Task to complete >> Print only the closing part of the entries. It starts at the line containing "The height and width of the screenshot is (644, 599)." and includes the final line, exactly as written.

Stored items:
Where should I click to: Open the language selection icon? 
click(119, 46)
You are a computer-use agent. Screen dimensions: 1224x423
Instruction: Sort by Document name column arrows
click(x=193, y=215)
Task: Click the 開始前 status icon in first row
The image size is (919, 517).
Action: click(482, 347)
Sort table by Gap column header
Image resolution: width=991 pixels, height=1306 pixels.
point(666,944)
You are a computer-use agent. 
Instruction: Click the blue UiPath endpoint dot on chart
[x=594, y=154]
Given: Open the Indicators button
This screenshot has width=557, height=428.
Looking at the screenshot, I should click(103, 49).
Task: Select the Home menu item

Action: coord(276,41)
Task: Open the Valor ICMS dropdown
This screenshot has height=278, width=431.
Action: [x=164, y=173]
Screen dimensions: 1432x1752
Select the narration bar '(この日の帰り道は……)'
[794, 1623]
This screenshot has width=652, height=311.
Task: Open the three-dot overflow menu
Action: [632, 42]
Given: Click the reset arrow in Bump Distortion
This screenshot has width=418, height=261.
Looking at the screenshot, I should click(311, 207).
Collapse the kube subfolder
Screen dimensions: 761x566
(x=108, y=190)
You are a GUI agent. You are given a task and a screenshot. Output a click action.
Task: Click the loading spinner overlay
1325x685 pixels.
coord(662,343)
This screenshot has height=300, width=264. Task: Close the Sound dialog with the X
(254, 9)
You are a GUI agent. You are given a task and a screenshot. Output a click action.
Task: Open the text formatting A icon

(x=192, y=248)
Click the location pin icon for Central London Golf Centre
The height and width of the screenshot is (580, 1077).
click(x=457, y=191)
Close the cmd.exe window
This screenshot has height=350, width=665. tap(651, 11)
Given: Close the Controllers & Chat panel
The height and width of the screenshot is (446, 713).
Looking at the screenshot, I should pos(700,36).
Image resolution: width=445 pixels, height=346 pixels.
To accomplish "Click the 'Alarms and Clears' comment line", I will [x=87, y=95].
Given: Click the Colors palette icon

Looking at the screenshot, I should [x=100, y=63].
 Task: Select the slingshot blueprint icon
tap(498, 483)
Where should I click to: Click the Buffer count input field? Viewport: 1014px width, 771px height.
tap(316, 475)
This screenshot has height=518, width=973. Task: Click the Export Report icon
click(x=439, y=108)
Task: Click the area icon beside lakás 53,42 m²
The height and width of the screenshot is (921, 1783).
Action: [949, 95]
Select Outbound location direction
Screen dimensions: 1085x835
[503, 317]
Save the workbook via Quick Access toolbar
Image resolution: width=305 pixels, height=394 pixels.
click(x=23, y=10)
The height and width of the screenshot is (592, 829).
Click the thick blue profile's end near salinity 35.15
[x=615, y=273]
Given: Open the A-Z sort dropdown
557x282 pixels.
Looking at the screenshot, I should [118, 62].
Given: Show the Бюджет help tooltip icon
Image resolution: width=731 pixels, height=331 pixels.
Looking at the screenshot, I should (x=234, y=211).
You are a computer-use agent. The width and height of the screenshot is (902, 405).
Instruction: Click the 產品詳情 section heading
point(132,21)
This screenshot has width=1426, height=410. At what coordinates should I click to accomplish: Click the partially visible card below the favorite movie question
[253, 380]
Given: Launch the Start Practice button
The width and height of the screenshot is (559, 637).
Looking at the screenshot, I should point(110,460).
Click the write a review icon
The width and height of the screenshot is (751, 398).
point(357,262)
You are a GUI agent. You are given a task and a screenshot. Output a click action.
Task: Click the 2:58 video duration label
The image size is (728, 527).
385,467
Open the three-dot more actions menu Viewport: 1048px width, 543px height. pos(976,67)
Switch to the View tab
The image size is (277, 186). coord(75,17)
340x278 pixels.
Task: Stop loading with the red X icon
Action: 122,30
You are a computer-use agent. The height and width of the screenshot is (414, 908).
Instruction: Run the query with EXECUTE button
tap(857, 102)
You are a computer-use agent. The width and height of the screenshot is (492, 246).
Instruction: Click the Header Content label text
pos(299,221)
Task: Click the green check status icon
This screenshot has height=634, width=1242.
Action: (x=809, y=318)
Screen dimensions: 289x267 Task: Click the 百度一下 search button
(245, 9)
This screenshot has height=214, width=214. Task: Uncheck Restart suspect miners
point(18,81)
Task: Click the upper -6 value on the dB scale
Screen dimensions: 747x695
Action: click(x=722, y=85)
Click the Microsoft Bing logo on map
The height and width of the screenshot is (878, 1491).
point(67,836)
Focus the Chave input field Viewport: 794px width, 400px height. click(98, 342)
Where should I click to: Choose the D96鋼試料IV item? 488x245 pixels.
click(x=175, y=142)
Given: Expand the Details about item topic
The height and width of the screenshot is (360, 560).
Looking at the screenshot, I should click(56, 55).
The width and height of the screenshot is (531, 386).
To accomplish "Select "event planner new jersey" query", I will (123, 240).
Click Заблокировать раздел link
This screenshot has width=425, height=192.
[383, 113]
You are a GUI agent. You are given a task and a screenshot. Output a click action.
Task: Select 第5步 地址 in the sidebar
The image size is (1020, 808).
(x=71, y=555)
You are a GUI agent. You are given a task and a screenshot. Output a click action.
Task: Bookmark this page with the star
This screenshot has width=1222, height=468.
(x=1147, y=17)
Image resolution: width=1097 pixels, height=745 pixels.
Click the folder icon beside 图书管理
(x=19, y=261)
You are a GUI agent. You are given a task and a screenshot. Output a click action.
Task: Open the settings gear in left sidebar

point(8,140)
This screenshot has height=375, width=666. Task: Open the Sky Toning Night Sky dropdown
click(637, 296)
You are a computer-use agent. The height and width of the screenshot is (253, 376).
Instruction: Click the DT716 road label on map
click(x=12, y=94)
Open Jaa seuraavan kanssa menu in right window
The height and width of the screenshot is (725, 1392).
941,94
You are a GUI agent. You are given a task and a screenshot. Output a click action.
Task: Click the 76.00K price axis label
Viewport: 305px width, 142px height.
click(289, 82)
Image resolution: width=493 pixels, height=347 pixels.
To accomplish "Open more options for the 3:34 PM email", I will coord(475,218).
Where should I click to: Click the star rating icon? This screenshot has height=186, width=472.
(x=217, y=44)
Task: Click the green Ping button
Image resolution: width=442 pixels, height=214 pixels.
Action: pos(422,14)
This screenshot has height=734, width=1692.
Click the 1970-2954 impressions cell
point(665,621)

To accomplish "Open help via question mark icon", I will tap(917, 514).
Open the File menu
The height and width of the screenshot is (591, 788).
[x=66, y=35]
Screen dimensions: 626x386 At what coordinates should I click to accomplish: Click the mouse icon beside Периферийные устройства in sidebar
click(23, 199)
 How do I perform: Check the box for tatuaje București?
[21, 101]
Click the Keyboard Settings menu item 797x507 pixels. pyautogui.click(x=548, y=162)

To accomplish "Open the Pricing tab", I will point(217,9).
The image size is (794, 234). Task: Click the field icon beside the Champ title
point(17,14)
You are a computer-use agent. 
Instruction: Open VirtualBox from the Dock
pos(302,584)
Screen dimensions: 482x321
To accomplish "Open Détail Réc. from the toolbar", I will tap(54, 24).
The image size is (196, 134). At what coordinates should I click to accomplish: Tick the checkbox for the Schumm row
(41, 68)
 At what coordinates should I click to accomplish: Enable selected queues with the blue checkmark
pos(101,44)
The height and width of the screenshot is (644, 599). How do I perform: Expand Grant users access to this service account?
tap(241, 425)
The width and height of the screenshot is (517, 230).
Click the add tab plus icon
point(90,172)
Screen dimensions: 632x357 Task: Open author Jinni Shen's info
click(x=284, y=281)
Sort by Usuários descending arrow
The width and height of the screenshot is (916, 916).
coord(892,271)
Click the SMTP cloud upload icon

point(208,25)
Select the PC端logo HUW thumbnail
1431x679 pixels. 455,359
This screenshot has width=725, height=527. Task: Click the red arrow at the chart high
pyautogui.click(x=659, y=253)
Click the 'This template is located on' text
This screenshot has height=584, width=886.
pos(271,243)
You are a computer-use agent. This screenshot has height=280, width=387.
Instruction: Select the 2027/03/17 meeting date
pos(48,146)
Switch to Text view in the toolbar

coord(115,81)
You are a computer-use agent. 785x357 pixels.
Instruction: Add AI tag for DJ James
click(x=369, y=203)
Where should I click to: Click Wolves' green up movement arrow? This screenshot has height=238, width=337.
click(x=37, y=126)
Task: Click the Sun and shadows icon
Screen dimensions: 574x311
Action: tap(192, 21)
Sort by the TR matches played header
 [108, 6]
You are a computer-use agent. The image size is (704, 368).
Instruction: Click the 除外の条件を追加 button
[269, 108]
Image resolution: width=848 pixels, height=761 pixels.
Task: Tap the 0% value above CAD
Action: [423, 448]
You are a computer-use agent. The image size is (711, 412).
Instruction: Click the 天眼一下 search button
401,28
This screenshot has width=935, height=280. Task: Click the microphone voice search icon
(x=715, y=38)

Output for this exercise >>
The height and width of the screenshot is (644, 599). How do I perform: Expand Grant users access to this service account?
tap(241, 425)
The width and height of the screenshot is (517, 230).
Click the add tab plus icon
point(90,172)
Screen dimensions: 632x357 Task: Open author Jinni Shen's info
click(x=284, y=281)
Sort by Usuários descending arrow
The width and height of the screenshot is (916, 916).
coord(892,271)
Click the SMTP cloud upload icon

point(208,25)
Select the PC端logo HUW thumbnail
1431x679 pixels. 455,359
This screenshot has width=725, height=527. Task: Click the red arrow at the chart high
pyautogui.click(x=659, y=253)
Click the 'This template is located on' text
This screenshot has height=584, width=886.
pos(271,243)
You are a computer-use agent. This screenshot has height=280, width=387.
Instruction: Select the 2027/03/17 meeting date
pos(48,146)
Switch to Text view in the toolbar

coord(115,81)
You are a computer-use agent. 785x357 pixels.
Instruction: Add AI tag for DJ James
click(x=369, y=203)
Where should I click to: Click Wolves' green up movement arrow? This screenshot has height=238, width=337.
click(x=37, y=126)
Task: Click the Sun and shadows icon
Screen dimensions: 574x311
Action: tap(192, 21)
Sort by the TR matches played header
 [108, 6]
You are a computer-use agent. The image size is (704, 368).
Instruction: Click the 除外の条件を追加 button
[269, 108]
Image resolution: width=848 pixels, height=761 pixels.
Task: Tap the 0% value above CAD
Action: [423, 448]
You are a computer-use agent. The image size is (711, 412).
Instruction: Click the 天眼一下 search button
401,28
This screenshot has width=935, height=280. Task: Click the microphone voice search icon
(x=715, y=38)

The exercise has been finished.